Happy Monday Community!
We are continuing our ONE Desktop best practices series this week as well! Today on the menu is - DQ Scoring!
Data quality scoring is a vital process in Ataccama Desktop, enabling you to assess data quality based on specific rules and assign a numerical score. This score helps differentiate between high-quality and low-quality records, making it an essential step in data processing.
Here are the best practices for data quality scoring in Ataccama Desktop:
1. Categorize Scoring into Four Levels
To effectively score data quality, categorize your cleansing scores into four quantification levels:
Scoring Level | Scoring Description | Scoring Result |
---|---|---|
0 | No modification was done to the input value. | VALID |
< 10,000 | Small modification was done to the input value. | VALID/CORRECTED |
< 10,000,000 | Huge modification was done to the input value. | UNSAFE/UNKNOWN |
> 10,000,000 | Input value or pre-cleansed value is null. | NOT VALID |
Each cleansing operation, as described in the "Scoring Description" column, corresponds to a specific score value and explanation code. For instance, the table contains rules, scores, and explanation codes for scoring a Social Security number within the < 10,000 scoring level.

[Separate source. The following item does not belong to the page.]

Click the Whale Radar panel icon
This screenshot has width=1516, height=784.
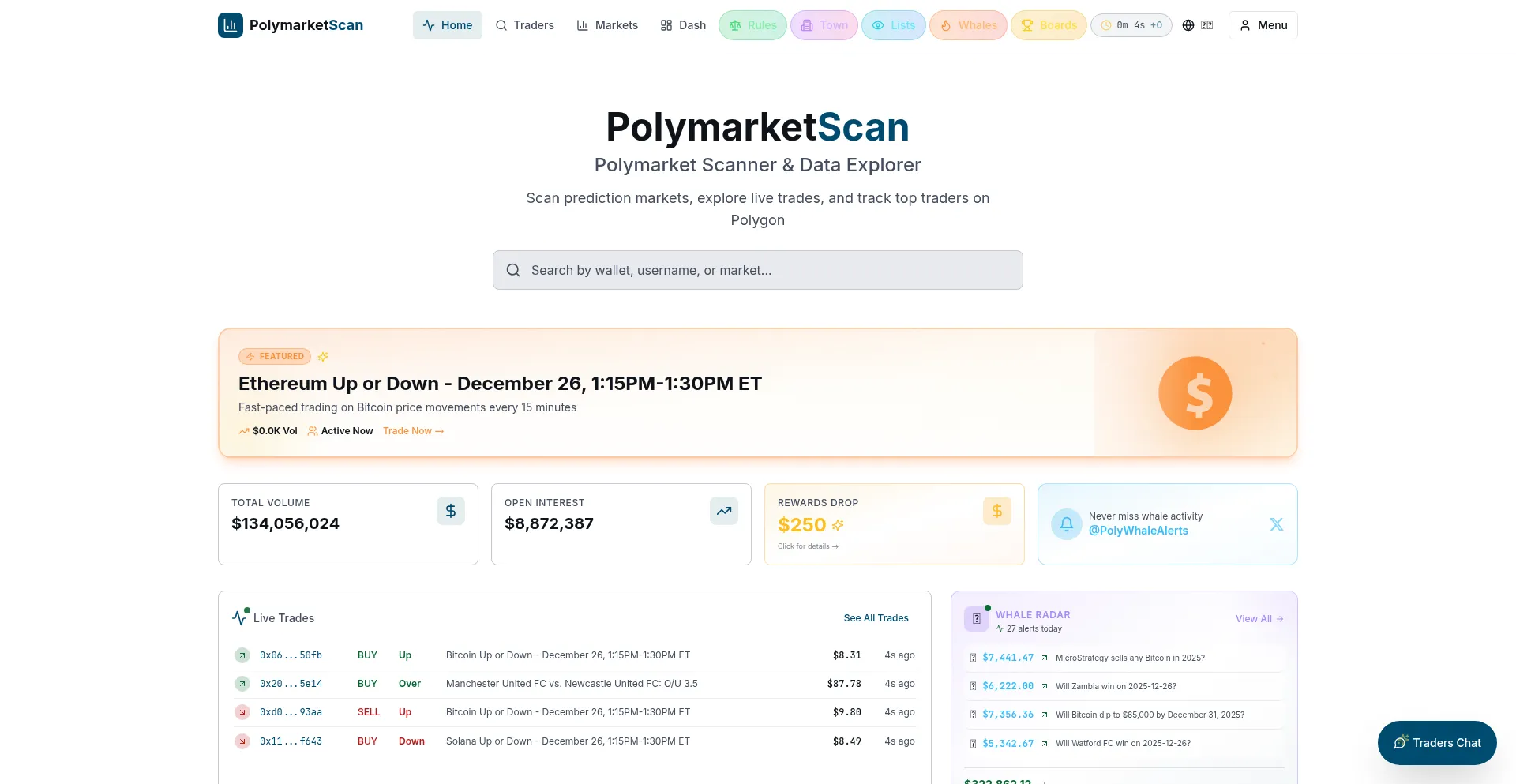[977, 619]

2. Store Scores and Explanation Codes Separately
To maintain clarity and organization, store scores and explanation codes in separate columns for each attribute, following the naming convention: sco_oattribute] and exp_pattribute]. You can aggregate multiple explanation codes in the explanation field, separated by whitespace.
For example, your scoring results for Social Security numbers might look like this:
src_sin | out_sin | exp_sin | sco_sin | Scoring Result |
---|---|---|---|---|
573896836 | 573896836 | SIN_INVALID_CHECK | 10,000 | NOT VALID |
417 208 303 | 417208303 | SIN_REMOVED_SEPARATORS SIN_VALID | 100 | VALID/CORRECTED |
417-208303 | 417208303 | SIN_DIFFERENT_SEPARATORS SIN_VALID | 200 | VALID/CORRECTED |
sin 417 - 208 -303 | 417208303 | SIN_COMMENT SIN_DIFFERENT_SEPARATORS SIN_VALID | 1,200 | VALID/CORRECTED |
4 172 083 0 3 | 417208303 | SIN_SPACES_AT_UNUSUAL_POSITIONS SIN_VALID | 300 | VALID/CORRECTED |
aaabbbccc | aaabbbccc | SIN_NOT_PARSED | 1,000,000 | NOT VALID |
3. Define Scoring Rules within Range Limits
Ensure that your scoring rules are designed so that, within a given range, the sum of scores for corresponding operations does not exceed the upper bound. This is crucial for maintaining consistency and accuracy in your scoring process.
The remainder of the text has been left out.